→ Your task:
Reproduce the stretch of the burn first-aid text from "Unfortunately, one of" through "help the child.", word for word.

Text segment below:

Unfortunately, one of the most frequent accidents involving children that occur in the home is burning caused by spilling of hot liquid.
Your immediate reaction will limit the damage to the child’s skin.
• Stop whatever is causing the burning immediately. This may mean removing the child from the specific cause of burning, extinguishing the fire with water, or throwing a blanket or a towel over the fire, or using a fire extinguisher. It is particularly important not to expose yourself to the risk of burning, if you are the only person able to help the child.
• As far as clothing and other objects are concerned: if they are not stuck to the child’s skin, and can easily be taken off, remove them from the area of the burn. HOWEVER, if they are stuck to the child’s skin, DO NOT remove them, because greater damage may be caused.
• Put the burned area of skin under running lukewarm or cool, NOT ice-cold, water, as quickly as possible, within 30 minutes of the burn, or even if 3 hours have passed. Keep the burn under water for at least 10 minutes, ideally for half an hour. DO NOT put butter, yogurt, or ice on the burn.
• DO NOT burst any blisters.
• Keep the limb with the burn, hand, or foot, elevated.
• At the same time, keep the child warm by wrapping him in a blanket – without covering the area of the burn – particularly if cooling a large area of skin with water, to prevent hypothermia.
• Then, cover the area of the burn with a piece of transparent kitchen film, like a piece of skin, and not by winding it round the arm or leg. Alternatively, you could apply a piece of sterile gauze, but not tightly, or wound around the burn.

End of Text segment.
Recorded data below:

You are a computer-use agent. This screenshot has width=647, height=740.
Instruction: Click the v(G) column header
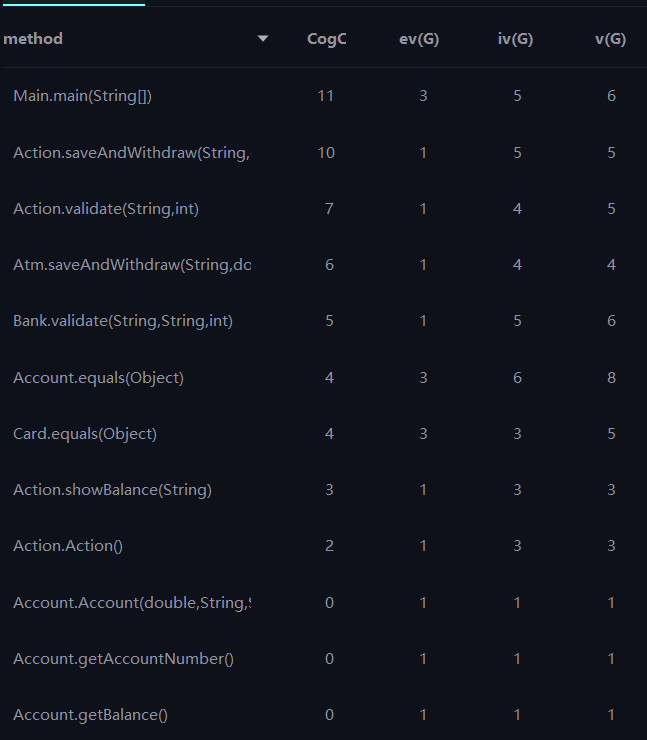[610, 39]
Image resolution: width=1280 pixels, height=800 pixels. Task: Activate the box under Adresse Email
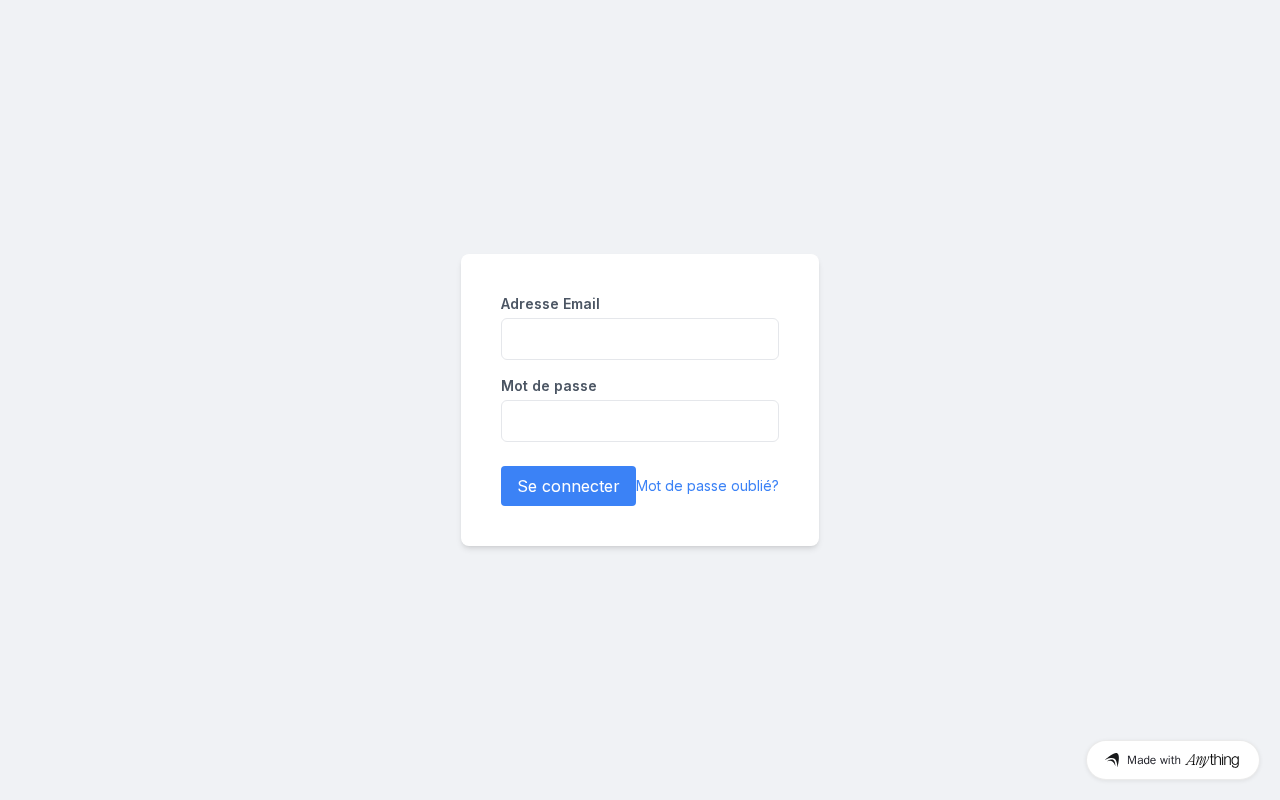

End of Recorded data.

→ Task answer:
Unfortunately, one of the most frequent accidents involving children that occur in the home is burning caused by spilling of hot liquid.
Your immediate reaction will limit the damage to the child’s skin.
• Stop whatever is causing the burning immediately. This may mean removing the child from the specific cause of burning, extinguishing the fire with water, or throwing a blanket or a towel over the fire, or using a fire extinguisher. It is particularly important not to expose yourself to the risk of burning, if you are the only person able to help the child.